I’d certainly be supportive of it and, perhaps, if Joe Biden wins the Presidency and the Democrats win the Senate, it might have a chance of becoming a reality.

The 74 just published Using Tutors to Combat COVID Learning Loss: New Research Shows That Even Lightly Trained Volunteers Drive Academic Gains that supports that idea.

In the near-term, however, I like what our school is doing to promote equity – and has done for years: offer the opportunity for advanced students and proficient English Language Learners who are seniors to tutor our Beginning and Intermediate ELLs.

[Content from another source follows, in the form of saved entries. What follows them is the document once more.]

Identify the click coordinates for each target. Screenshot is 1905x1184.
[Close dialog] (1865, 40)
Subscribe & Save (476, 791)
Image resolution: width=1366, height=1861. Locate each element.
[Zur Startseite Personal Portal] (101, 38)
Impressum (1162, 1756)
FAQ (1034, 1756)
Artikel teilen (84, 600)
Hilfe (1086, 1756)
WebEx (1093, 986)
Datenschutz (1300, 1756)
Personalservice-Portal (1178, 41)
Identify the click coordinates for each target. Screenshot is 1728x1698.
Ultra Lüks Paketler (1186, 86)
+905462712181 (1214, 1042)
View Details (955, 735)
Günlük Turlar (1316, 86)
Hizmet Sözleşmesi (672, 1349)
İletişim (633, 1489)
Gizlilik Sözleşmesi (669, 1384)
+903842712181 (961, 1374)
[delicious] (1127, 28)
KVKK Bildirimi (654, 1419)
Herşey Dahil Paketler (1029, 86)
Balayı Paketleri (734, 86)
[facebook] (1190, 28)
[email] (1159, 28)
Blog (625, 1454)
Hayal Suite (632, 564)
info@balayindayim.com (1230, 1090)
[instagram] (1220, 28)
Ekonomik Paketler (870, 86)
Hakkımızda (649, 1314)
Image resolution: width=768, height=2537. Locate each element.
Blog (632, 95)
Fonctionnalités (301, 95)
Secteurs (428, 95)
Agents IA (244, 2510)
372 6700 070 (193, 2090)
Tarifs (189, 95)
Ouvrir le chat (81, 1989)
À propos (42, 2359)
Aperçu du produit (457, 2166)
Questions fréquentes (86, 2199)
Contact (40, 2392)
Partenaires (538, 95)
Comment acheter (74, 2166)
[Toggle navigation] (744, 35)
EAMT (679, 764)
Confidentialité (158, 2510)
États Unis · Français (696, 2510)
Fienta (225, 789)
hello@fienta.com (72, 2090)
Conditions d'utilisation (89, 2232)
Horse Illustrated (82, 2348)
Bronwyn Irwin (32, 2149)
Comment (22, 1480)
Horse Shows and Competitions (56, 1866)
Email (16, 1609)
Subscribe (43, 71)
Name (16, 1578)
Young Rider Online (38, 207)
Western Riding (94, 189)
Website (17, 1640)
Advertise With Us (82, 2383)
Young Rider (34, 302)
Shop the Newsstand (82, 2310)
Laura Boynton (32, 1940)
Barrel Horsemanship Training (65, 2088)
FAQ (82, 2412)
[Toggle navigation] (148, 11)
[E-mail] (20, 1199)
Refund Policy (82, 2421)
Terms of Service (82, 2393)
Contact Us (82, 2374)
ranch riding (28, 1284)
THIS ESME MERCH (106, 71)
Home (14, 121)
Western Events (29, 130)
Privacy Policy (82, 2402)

It’s a win-win situation – plenty of research documents how both tutor and tutees benefit (you can see more at The Best Posts On Helping Students Teach Their Classmates — Help Me Find More and The Best Resources On The Value & Practice Of Having Older Students Mentoring Younger Ones ).

And students love it!

They have been a Godsend during virtual teaching, that’s for sure!

The research cited in The 74 certainly supports the value of this kind of effort.  I was also struck by something else discussed in the article – the importance of keeping the numbers a tutor works with to possible three-or-four or less.

That makes a lot of sense to me, and it’s the number we’ve been using for years.

I wonder how many other schools operate this kind of program?